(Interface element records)
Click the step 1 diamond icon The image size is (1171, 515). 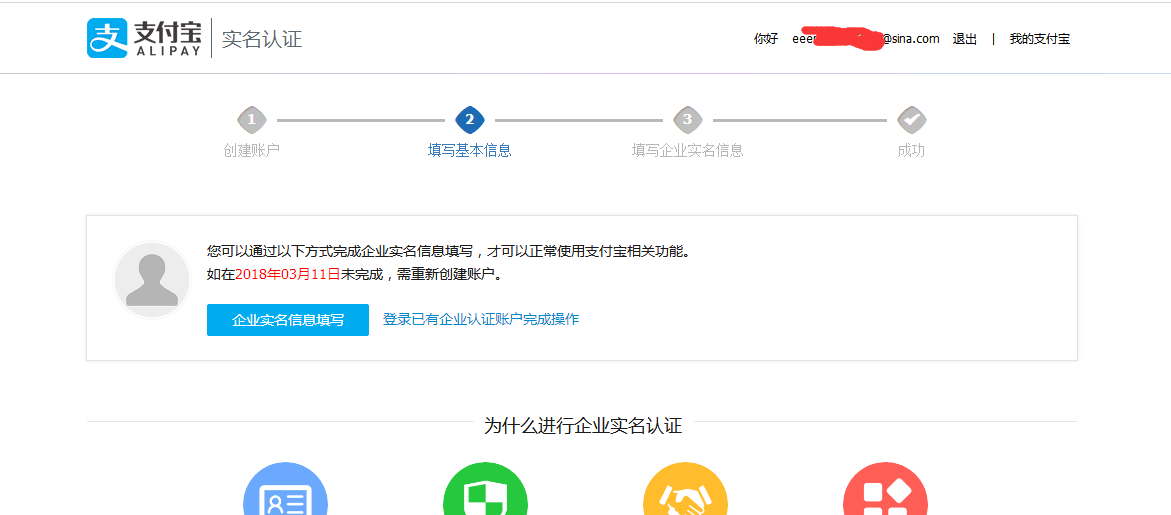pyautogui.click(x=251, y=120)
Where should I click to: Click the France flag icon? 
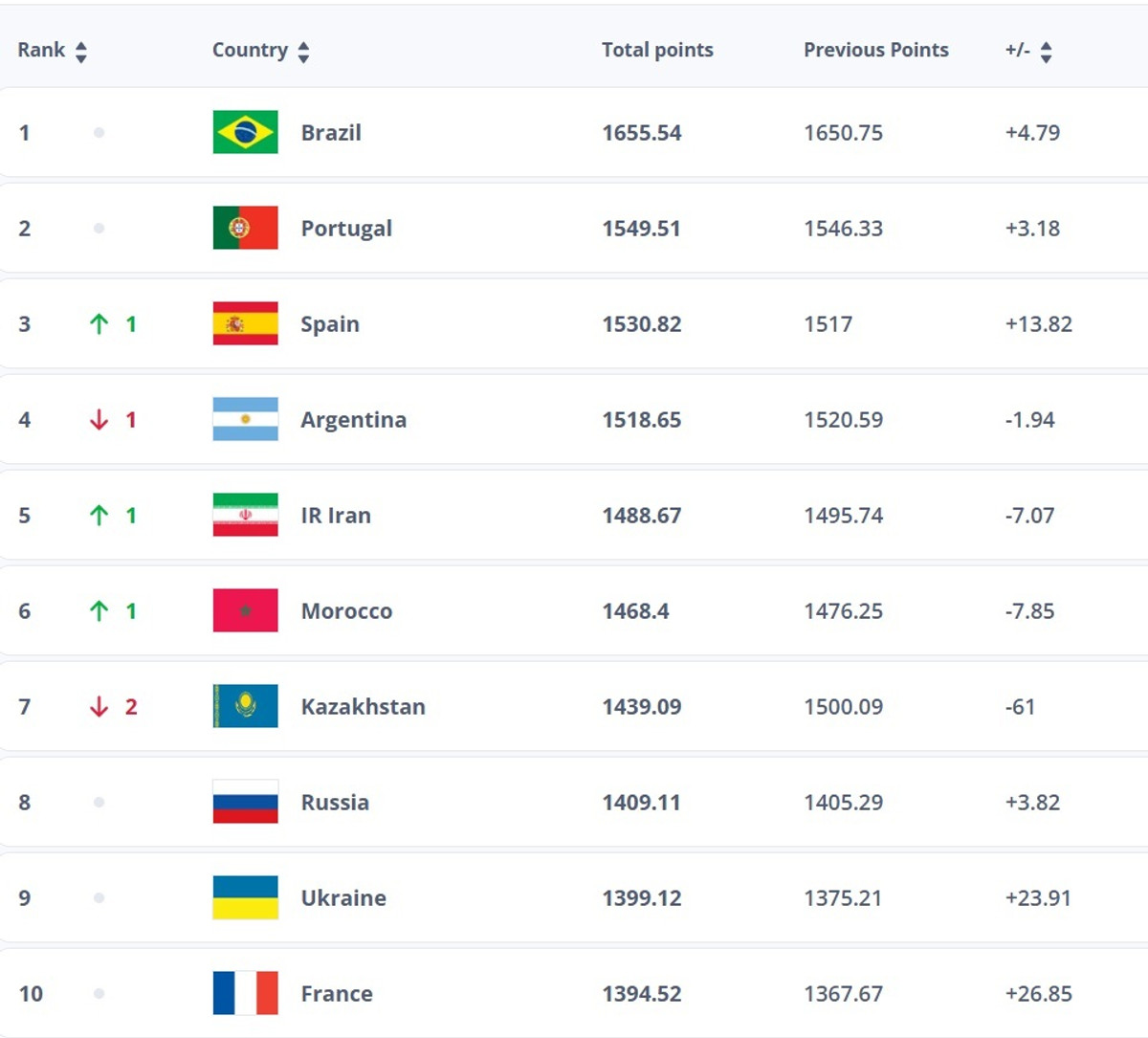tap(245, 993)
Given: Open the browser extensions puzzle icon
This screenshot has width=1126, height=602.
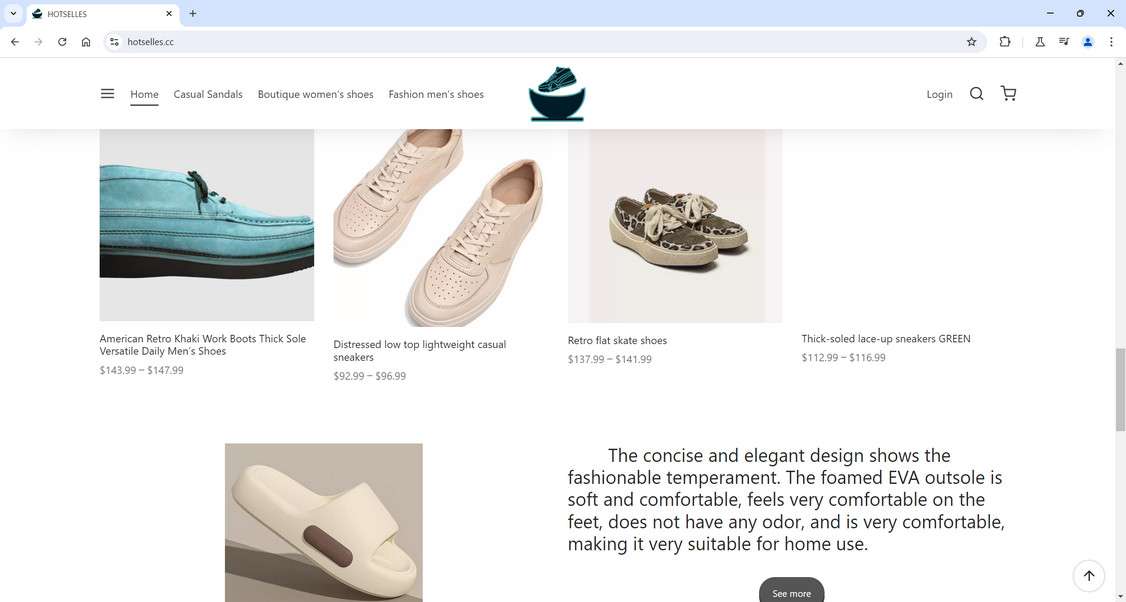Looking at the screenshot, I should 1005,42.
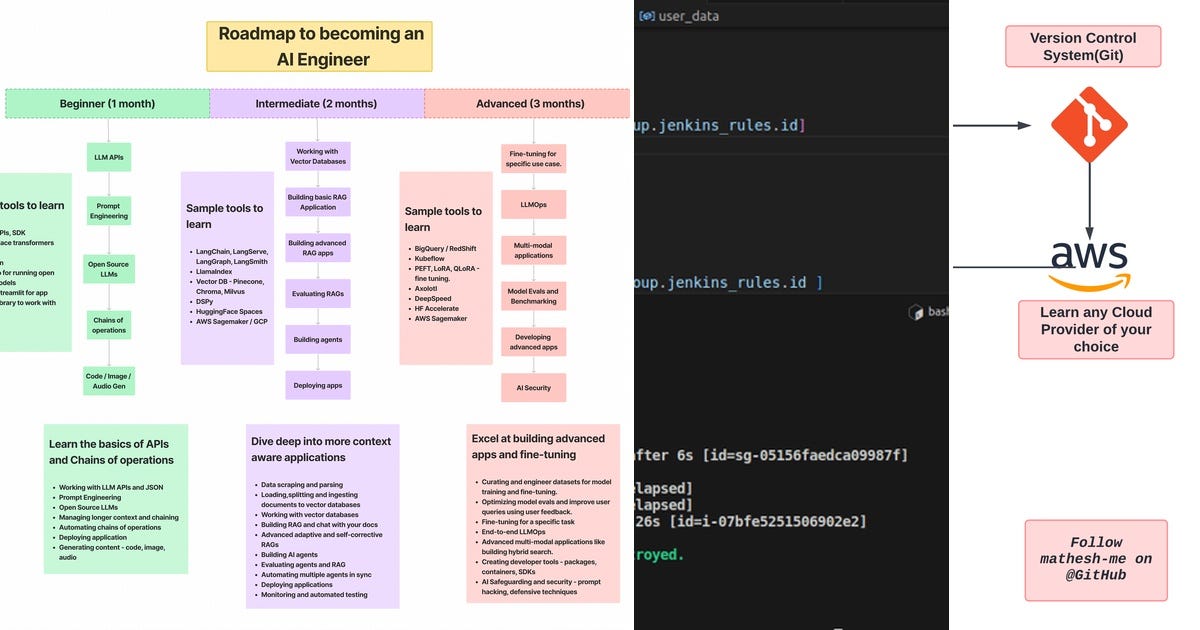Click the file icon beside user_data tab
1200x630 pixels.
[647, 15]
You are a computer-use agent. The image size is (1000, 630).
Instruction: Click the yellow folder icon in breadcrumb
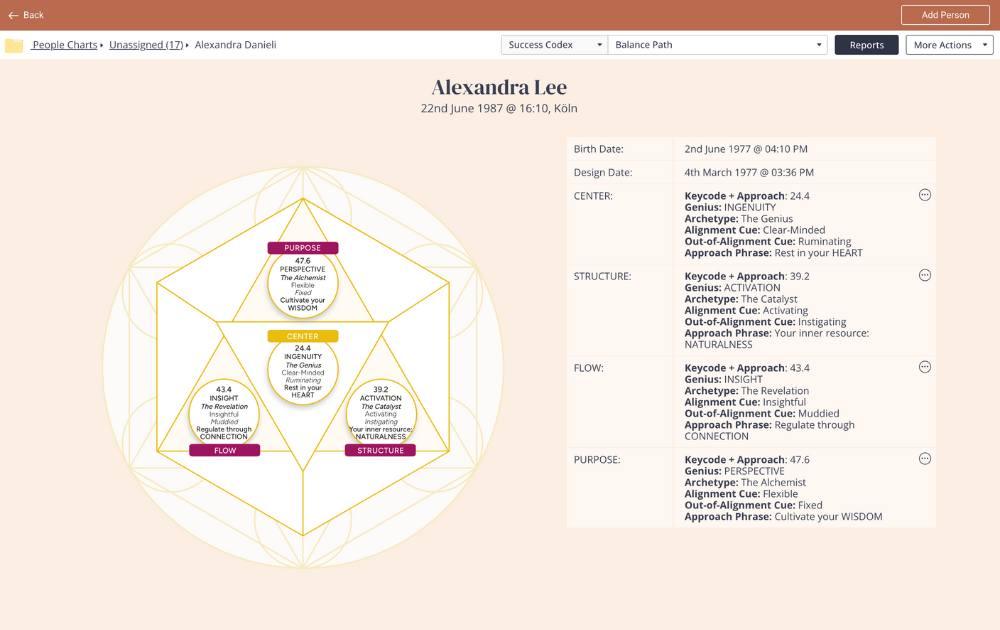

**WHAT IS BEING ASKED:** Give the material from the line containing "You are a computer-use" through the end of the material as a Markdown table with the columns Row and Text, one numbered row per line and blank lines omitted. Leave the pictures out.

**FINISHED EXERCISE:**
| Row | Text |
|---|---|
| 1 | You are a computer-use agent. The image size is (1000, 630). |
| 2 | Instruction: Click the yellow folder icon in breadcrumb |